Indeed, Dr. Flory said, “The metformin data at this point are very dated and the body of trials showing health benefits for it is actually very weak compared to the big trials that have been done for the newer agents, to the point where you can imagine a consensus gradually forming where people start to recommend something other than metformin for nearly everybody with type 2 diabetes. The cost implications are just huge, and I think the safety implications as well.”
According to Dr. Flory, the SGLT2 inhibitors “are fundamentally not as safe as metformin. I think they’re very safe drugs – large good studies have established that – but if you’re going to give drugs to a large number of people who are pretty healthy at baseline the safety standards have to be pretty high.”
Just the elevated risk of euglycemic diabetic ketoacidosis alone is reason for pause, Dr. Flory said. “Even though it’s manageable ... metformin just doesn’t have a safety problem like that. I’m very comfortable prescribing SGLT2 inhibitors, but If I’m going to give a drug to a million people and have nothing go wrong with any of them, that would be metformin, not an SGLT2 [inhibitor].”
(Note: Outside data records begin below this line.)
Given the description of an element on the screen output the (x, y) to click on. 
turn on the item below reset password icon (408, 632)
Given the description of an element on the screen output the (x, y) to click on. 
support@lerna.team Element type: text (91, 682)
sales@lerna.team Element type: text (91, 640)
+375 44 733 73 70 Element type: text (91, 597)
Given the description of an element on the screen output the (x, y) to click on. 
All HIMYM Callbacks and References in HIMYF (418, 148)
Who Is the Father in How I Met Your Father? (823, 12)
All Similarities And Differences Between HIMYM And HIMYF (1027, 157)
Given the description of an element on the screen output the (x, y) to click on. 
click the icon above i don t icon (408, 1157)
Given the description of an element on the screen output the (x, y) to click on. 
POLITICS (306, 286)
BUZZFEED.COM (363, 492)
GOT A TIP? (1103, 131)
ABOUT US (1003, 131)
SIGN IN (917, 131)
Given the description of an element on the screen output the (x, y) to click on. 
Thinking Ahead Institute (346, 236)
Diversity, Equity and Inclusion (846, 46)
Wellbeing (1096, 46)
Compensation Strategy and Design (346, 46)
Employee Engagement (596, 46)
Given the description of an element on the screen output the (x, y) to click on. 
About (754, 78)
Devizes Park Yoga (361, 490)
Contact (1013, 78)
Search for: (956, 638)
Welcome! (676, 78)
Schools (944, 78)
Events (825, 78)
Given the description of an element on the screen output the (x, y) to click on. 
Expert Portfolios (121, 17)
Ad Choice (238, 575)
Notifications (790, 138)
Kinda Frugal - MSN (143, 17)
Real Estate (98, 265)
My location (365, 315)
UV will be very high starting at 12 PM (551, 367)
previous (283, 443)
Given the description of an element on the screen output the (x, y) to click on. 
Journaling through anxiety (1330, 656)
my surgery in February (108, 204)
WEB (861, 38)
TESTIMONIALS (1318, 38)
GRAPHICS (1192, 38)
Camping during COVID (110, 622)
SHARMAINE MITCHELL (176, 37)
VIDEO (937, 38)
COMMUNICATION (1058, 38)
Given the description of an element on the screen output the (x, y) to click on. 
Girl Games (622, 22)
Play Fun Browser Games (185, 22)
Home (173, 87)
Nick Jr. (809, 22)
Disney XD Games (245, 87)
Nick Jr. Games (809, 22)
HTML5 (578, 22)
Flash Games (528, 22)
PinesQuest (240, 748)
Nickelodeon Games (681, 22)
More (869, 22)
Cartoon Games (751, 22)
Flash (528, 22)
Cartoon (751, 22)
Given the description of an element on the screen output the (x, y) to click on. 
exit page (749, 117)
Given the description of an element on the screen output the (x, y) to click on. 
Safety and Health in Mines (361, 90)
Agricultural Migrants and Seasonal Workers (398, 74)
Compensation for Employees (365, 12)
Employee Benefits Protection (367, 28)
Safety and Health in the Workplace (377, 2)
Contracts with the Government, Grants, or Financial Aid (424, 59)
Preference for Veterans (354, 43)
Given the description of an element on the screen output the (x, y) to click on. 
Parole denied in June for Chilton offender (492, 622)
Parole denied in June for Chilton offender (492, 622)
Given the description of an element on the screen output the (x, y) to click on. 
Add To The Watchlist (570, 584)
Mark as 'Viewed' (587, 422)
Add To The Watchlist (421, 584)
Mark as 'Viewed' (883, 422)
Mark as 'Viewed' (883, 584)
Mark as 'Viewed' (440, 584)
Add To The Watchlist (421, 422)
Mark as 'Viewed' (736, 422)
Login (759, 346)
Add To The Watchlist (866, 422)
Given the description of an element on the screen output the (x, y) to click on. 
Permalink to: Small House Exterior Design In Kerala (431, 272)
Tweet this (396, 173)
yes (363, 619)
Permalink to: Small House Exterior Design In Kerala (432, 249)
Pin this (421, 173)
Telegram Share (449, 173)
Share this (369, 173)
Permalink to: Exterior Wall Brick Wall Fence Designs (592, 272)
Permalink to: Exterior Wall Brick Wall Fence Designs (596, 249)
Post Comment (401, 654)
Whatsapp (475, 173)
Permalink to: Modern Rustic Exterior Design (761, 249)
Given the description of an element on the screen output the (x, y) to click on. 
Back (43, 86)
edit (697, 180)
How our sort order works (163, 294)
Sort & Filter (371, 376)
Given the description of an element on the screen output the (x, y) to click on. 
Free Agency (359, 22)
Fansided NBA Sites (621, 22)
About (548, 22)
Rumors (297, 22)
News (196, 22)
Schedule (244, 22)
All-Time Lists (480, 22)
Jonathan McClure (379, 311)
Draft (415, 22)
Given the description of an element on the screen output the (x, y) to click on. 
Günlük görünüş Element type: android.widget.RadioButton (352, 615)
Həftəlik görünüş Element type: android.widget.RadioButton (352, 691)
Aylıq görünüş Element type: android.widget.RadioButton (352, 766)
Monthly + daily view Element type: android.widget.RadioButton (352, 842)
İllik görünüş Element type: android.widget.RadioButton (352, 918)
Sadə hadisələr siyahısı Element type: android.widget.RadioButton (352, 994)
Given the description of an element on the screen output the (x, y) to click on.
Dr. Campbell and colleagues will be conducting a follow-up of prescribing data through 2019, which will of course include the newer agents. They’ll also investigate reasons for drug discontinuation and outcomes of those who discontinue versus continue metformin.
Dr. Campbell has reported no relevant financial relationships. Dr. Flory consults for a legal firm on litigation related to insulin analog pricing issues, not for or pertaining to a specific company.
A version of this article first appeared on Medscape.com.